_Problem description_
Every entry, from the first line to the last, should be output exactly.

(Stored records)

────────────────

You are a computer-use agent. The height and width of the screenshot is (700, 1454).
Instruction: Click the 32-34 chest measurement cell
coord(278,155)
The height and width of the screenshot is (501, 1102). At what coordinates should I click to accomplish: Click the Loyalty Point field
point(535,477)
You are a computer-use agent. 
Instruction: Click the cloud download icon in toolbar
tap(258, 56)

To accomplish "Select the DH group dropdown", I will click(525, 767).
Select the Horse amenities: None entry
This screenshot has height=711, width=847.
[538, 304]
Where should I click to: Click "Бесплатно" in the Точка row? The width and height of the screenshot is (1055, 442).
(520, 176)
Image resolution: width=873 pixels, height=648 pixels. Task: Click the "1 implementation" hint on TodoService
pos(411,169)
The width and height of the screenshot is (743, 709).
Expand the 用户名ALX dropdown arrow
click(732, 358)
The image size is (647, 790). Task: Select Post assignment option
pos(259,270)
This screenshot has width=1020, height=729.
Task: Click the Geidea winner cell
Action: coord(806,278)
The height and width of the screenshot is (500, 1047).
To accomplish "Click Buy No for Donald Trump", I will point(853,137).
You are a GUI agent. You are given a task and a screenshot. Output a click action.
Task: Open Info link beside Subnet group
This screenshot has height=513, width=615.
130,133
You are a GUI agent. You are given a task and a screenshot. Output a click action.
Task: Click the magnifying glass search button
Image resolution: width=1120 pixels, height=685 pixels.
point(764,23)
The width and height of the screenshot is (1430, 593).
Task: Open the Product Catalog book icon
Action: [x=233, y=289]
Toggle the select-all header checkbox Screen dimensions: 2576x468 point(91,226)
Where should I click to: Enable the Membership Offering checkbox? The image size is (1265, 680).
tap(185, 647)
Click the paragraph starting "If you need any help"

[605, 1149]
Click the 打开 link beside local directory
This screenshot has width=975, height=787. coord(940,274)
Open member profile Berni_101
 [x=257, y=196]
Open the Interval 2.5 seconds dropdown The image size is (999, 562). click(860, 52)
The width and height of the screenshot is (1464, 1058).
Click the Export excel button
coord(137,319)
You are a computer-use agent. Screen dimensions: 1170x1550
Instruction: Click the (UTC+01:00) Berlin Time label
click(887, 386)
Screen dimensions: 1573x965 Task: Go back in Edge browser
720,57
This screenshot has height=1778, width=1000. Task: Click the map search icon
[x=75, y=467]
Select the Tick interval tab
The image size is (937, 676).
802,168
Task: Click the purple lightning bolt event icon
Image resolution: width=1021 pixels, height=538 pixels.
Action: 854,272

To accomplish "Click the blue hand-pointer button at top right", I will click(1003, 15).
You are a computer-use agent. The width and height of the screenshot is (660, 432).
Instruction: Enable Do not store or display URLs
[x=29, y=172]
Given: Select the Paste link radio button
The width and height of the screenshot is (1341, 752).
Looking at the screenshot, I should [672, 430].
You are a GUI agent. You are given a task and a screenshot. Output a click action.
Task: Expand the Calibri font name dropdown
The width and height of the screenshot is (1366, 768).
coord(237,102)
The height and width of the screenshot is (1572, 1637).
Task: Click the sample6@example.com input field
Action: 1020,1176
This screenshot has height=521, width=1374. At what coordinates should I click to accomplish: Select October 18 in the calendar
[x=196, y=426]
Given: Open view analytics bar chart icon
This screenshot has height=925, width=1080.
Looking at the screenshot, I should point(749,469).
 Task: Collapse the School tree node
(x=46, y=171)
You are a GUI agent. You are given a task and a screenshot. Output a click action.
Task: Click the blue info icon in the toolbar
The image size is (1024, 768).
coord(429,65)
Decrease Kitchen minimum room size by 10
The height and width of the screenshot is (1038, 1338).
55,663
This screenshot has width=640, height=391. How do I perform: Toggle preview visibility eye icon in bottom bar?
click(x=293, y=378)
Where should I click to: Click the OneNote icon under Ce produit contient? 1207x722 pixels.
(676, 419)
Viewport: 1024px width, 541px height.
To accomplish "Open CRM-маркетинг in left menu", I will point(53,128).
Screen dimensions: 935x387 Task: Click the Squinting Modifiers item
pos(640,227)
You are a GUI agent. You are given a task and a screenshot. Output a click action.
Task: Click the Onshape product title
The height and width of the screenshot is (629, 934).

────────────────

_Answer below_
You are a computer-use agent. The height and width of the screenshot is (700, 1454).
Instruction: Click the 32-34 chest measurement cell
coord(278,155)
The height and width of the screenshot is (501, 1102). At what coordinates should I click to accomplish: Click the Loyalty Point field
point(535,477)
You are a computer-use agent. 
Instruction: Click the cloud download icon in toolbar
tap(258, 56)

To accomplish "Select the DH group dropdown", I will click(525, 767).
Select the Horse amenities: None entry
This screenshot has height=711, width=847.
[538, 304]
Where should I click to: Click "Бесплатно" in the Точка row? The width and height of the screenshot is (1055, 442).
(520, 176)
Image resolution: width=873 pixels, height=648 pixels. Task: Click the "1 implementation" hint on TodoService
pos(411,169)
The width and height of the screenshot is (743, 709).
Expand the 用户名ALX dropdown arrow
click(732, 358)
The image size is (647, 790). Task: Select Post assignment option
pos(259,270)
This screenshot has width=1020, height=729.
Task: Click the Geidea winner cell
Action: coord(806,278)
The height and width of the screenshot is (500, 1047).
To accomplish "Click Buy No for Donald Trump", I will point(853,137).
You are a GUI agent. You are given a task and a screenshot. Output a click action.
Task: Open Info link beside Subnet group
This screenshot has height=513, width=615.
130,133
You are a GUI agent. You are given a task and a screenshot. Output a click action.
Task: Click the magnifying glass search button
Image resolution: width=1120 pixels, height=685 pixels.
point(764,23)
The width and height of the screenshot is (1430, 593).
Task: Open the Product Catalog book icon
Action: [x=233, y=289]
Toggle the select-all header checkbox Screen dimensions: 2576x468 point(91,226)
Where should I click to: Enable the Membership Offering checkbox? The image size is (1265, 680).
tap(185, 647)
Click the paragraph starting "If you need any help"

[605, 1149]
Click the 打开 link beside local directory
This screenshot has width=975, height=787. coord(940,274)
Open member profile Berni_101
 [x=257, y=196]
Open the Interval 2.5 seconds dropdown The image size is (999, 562). click(860, 52)
The width and height of the screenshot is (1464, 1058).
Click the Export excel button
coord(137,319)
You are a computer-use agent. Screen dimensions: 1170x1550
Instruction: Click the (UTC+01:00) Berlin Time label
click(887, 386)
Screen dimensions: 1573x965 Task: Go back in Edge browser
720,57
This screenshot has height=1778, width=1000. Task: Click the map search icon
[x=75, y=467]
Select the Tick interval tab
The image size is (937, 676).
802,168
Task: Click the purple lightning bolt event icon
Image resolution: width=1021 pixels, height=538 pixels.
Action: 854,272

To accomplish "Click the blue hand-pointer button at top right", I will click(1003, 15).
You are a computer-use agent. The width and height of the screenshot is (660, 432).
Instruction: Enable Do not store or display URLs
[x=29, y=172]
Given: Select the Paste link radio button
The width and height of the screenshot is (1341, 752).
Looking at the screenshot, I should [672, 430].
You are a GUI agent. You are given a task and a screenshot. Output a click action.
Task: Expand the Calibri font name dropdown
The width and height of the screenshot is (1366, 768).
coord(237,102)
The height and width of the screenshot is (1572, 1637).
Task: Click the sample6@example.com input field
Action: 1020,1176
This screenshot has height=521, width=1374. At what coordinates should I click to accomplish: Select October 18 in the calendar
[x=196, y=426]
Given: Open view analytics bar chart icon
This screenshot has height=925, width=1080.
Looking at the screenshot, I should point(749,469).
 Task: Collapse the School tree node
(x=46, y=171)
You are a GUI agent. You are given a task and a screenshot. Output a click action.
Task: Click the blue info icon in the toolbar
The image size is (1024, 768).
coord(429,65)
Decrease Kitchen minimum room size by 10
The height and width of the screenshot is (1038, 1338).
55,663
This screenshot has width=640, height=391. How do I perform: Toggle preview visibility eye icon in bottom bar?
click(x=293, y=378)
Where should I click to: Click the OneNote icon under Ce produit contient? 1207x722 pixels.
(676, 419)
Viewport: 1024px width, 541px height.
To accomplish "Open CRM-маркетинг in left menu", I will point(53,128).
Screen dimensions: 935x387 Task: Click the Squinting Modifiers item
pos(640,227)
You are a GUI agent. You are given a task and a screenshot. Output a click action.
Task: Click the Onshape product title
The height and width of the screenshot is (629, 934).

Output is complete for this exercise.